Texte extrait
● ● ● ●

Avec disons deux ou même quatre épisodes en moins, la série aurait indéniablement gagné en efficacité et en densité, conférant à son propos une solidité plus évidente, sans compter que Joe Quinones aurait sans doute assuré toute la partie graphique sans soutien. Il ne faut pas blâmer Sam Humphries qui a dû composé avec une situation inattendue.
A partir du moment où l'intrigue a promis une étape décisive à Apokolips, le lecteur s'est mis à espérer un dénouement spectaculaire. Mais en fin de compte, on a eu droit qu'à une brève escale chez Darkseid (qui n'a d'ailleurs pas montré son nez). D'une certaine manière, Humphries a eu le nez creux en nous décevant sur ce point car il a choisi de recentrer in extremis, in fine, son intrigue sur ses deux héros et leur adversaire plutôt que de s'attarder chez les Néo-Dieux de Kirby - et d'affronter la concurrence terrible de la maxi-série de King et Gerads.

● ● ● ●

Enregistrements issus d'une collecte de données
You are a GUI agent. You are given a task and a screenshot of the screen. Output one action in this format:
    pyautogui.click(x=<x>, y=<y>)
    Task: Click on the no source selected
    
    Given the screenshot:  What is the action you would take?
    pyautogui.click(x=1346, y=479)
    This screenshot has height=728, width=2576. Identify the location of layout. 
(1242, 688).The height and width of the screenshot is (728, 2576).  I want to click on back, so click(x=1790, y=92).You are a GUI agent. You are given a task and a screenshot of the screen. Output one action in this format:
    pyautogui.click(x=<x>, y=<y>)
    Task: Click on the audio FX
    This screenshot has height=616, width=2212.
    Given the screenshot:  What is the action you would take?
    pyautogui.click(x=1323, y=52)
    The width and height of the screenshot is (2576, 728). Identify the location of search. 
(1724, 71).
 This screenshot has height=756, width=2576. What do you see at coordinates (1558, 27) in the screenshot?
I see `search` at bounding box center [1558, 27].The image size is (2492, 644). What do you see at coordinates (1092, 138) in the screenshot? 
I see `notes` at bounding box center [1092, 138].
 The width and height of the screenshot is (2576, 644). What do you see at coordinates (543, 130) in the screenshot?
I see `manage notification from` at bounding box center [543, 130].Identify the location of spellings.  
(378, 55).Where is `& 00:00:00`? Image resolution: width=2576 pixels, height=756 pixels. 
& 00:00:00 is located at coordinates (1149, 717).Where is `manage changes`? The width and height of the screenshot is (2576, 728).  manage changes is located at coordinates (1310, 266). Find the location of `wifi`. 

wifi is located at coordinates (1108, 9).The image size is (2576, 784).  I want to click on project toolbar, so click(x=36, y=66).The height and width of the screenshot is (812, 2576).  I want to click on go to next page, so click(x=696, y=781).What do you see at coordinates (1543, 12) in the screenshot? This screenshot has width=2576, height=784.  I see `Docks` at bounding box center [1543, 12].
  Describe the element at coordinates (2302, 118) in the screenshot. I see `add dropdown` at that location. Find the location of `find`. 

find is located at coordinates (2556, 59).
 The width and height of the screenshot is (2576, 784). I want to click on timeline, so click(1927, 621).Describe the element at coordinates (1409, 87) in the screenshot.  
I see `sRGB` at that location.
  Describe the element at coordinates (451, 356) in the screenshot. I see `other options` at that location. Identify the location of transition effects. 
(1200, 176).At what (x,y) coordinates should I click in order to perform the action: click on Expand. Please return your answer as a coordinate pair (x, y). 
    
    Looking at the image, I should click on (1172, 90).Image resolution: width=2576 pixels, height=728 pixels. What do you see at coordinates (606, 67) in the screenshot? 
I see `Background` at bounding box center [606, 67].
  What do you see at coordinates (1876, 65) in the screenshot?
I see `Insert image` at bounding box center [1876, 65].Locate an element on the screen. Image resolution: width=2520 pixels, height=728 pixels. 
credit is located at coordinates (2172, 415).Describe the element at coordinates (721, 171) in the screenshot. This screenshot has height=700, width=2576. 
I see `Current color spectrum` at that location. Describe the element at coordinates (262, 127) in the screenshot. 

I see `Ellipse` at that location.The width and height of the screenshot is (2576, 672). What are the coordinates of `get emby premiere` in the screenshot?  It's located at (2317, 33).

● ● ● ●

Ensemble de tâches
1. Dans le texte extrait, chez qui se déroule la brève escale à Apokolips ?
2. Selon le texte extrait, pourquoi Humphries a-t-il eu le nez creux en décevant le lecteur sur l'étape à Apokolips ? Répondez en une à trois phrases.
3. Recopiez, s'il vous plaît, tout ce qui va de « Avec disons deux » jusqu'à « une situation inattendue. » dans le texte extrait.

Vos réponses
1. Chez Darkseid.

2. Il a choisi de recentrer in extremis son intrigue sur ses deux héros et leur adversaire au lieu de s'attarder chez les Néo-Dieux de Kirby. Il a ainsi évité d'affronter la concurrence terrible de la maxi-série de King et Gerads.

3.
Avec disons deux ou même quatre épisodes en moins, la série aurait indéniablement gagné en efficacité et en densité, conférant à son propos une solidité plus évidente, sans compter que Joe Quinones aurait sans doute assuré toute la partie graphique sans soutien. Il ne faut pas blâmer Sam Humphries qui a dû composé avec une situation inattendue.